PNX Metals Limited (ASX:PNX): Time For A Financial Health Check

While small-cap stocks, such as PNX Metals Limited (ASX:PNX) with its market cap of A$11.08M, are popular for their explosive growth, investors should also be aware of their balance sheet to judge whether the company can survive a downturn. Given that PNX is not presently profitable, it’s crucial to assess the current state of its operations and pathway to profitability. Here are few basic financial health checks you should consider before taking the plunge. However, this commentary is still very high-level, so I’d encourage you to dig deeper yourself into PNX here.

Does PNX generate an acceptable amount of cash through operations?

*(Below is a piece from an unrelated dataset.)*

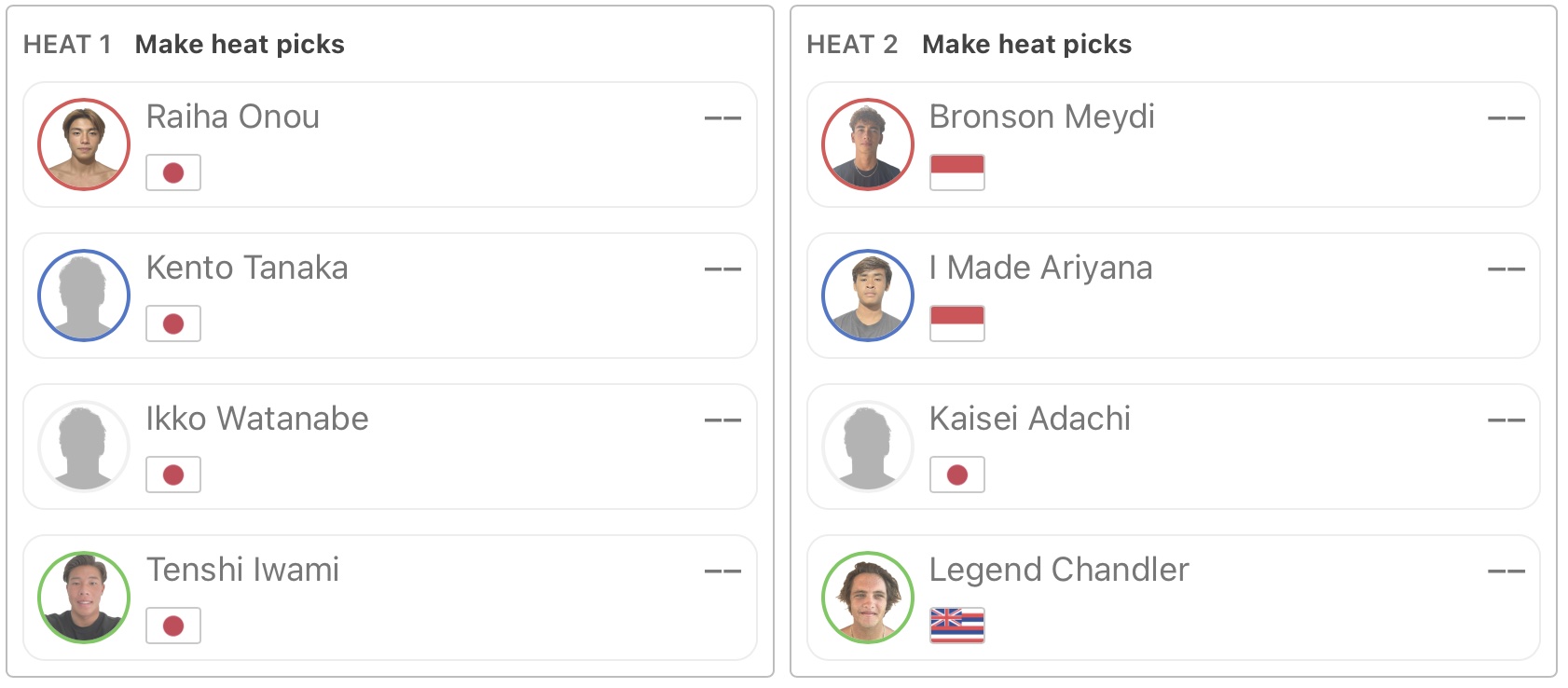Pick Bronson Meydi for Heat 2

(x=1173, y=144)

Over the past year, PNX has maintained its debt levels at around A$1.2M – this includes both the current and long-term debt. At this constant level of debt, PNX currently has A$1.7M remaining in cash and short-term investments , ready to deploy into the business. However, its small level of operating cash flow means calculating cash-to-debt wouldn’t be too useful, though these low levels of cash means that operational efficiency is worth a look. As the purpose of this article is a high-level overview, I won’t be looking at this today, but you can examine some of PNX’s operating efficiency ratios such as ROA here.

Does PNX’s liquid assets cover its short-term commitments?

Looking at PNX’s most recent A$0.6M liabilities, it seems that the business has been able to meet these obligations given the level of current assets of A$2.1M, with a current ratio of 3.22x. Though, a ratio greater than 3x may be considered as too high, as PNX could be holding too much capital in a low-return investment environment.

ASX:PNX Historical Debt Dec 20th 17
ASX:PNX Historical Debt Dec 20th 17

Is PNX’s level of debt at an acceptable level?

PNX’s level of debt is appropriate relative to its total equity, at 21.62%. This range is considered safe as PNX is not taking on too much debt obligation, which may be constraining for future growth. Investors’ risk associated with debt is very low with PNX, and the company has plenty of headroom and ability to raise debt should it need to in the future.

Next Steps:

Are you a shareholder? PNX’s low debt is also met with low coverage. This indicates room for improvement as its cash flow covers less than a quarter of its borrowings, which means its operating efficiency could be better. Though, the company will be able to pay all of its upcoming liabilities from its current short-term assets. Given that PNX’s financial situation may change. You should always be keeping abreast of market expectations for PNX’s future growth on our free analysis platform.